Count the lines in the material below that contain the string "accomplish", treating uppercase and lowercase as distinct. Give only the number.

(Data records)
################
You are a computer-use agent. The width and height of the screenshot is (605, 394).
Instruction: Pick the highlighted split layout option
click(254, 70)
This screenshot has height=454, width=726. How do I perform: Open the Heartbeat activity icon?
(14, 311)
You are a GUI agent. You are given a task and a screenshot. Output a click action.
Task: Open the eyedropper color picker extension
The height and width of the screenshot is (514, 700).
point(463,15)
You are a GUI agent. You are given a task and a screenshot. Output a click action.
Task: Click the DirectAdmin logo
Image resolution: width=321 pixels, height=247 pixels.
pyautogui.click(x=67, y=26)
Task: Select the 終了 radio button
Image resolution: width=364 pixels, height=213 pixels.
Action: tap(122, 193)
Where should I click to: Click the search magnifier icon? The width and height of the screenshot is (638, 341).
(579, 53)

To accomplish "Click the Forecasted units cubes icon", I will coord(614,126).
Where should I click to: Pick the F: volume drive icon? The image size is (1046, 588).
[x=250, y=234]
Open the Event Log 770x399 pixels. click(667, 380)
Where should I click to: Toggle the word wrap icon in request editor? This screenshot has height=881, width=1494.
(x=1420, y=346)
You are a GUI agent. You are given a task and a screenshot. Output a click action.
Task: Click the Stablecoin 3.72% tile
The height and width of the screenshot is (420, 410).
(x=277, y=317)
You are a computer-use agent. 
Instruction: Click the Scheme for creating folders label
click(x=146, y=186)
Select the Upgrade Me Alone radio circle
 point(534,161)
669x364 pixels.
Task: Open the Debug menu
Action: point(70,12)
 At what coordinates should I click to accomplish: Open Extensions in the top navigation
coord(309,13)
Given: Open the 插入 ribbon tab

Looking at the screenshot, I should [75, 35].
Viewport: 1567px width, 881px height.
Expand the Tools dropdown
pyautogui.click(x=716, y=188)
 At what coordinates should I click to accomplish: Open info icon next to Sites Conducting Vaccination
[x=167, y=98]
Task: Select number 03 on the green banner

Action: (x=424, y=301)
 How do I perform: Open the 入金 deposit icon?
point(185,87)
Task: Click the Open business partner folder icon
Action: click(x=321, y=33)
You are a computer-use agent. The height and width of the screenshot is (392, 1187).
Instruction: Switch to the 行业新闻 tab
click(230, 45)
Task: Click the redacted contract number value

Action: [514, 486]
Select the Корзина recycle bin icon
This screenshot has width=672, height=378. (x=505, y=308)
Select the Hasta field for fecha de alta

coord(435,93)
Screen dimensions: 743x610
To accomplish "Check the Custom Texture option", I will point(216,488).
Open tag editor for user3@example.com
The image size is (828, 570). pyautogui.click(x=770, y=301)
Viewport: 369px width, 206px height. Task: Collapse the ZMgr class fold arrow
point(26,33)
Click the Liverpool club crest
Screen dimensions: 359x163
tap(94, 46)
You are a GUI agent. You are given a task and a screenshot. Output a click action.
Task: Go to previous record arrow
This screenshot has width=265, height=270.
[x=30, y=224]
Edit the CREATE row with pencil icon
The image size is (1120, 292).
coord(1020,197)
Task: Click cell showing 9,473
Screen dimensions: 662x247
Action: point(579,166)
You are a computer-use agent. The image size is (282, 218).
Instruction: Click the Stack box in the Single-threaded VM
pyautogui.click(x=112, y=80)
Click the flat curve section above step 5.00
################
*FULL OUTPUT*:
4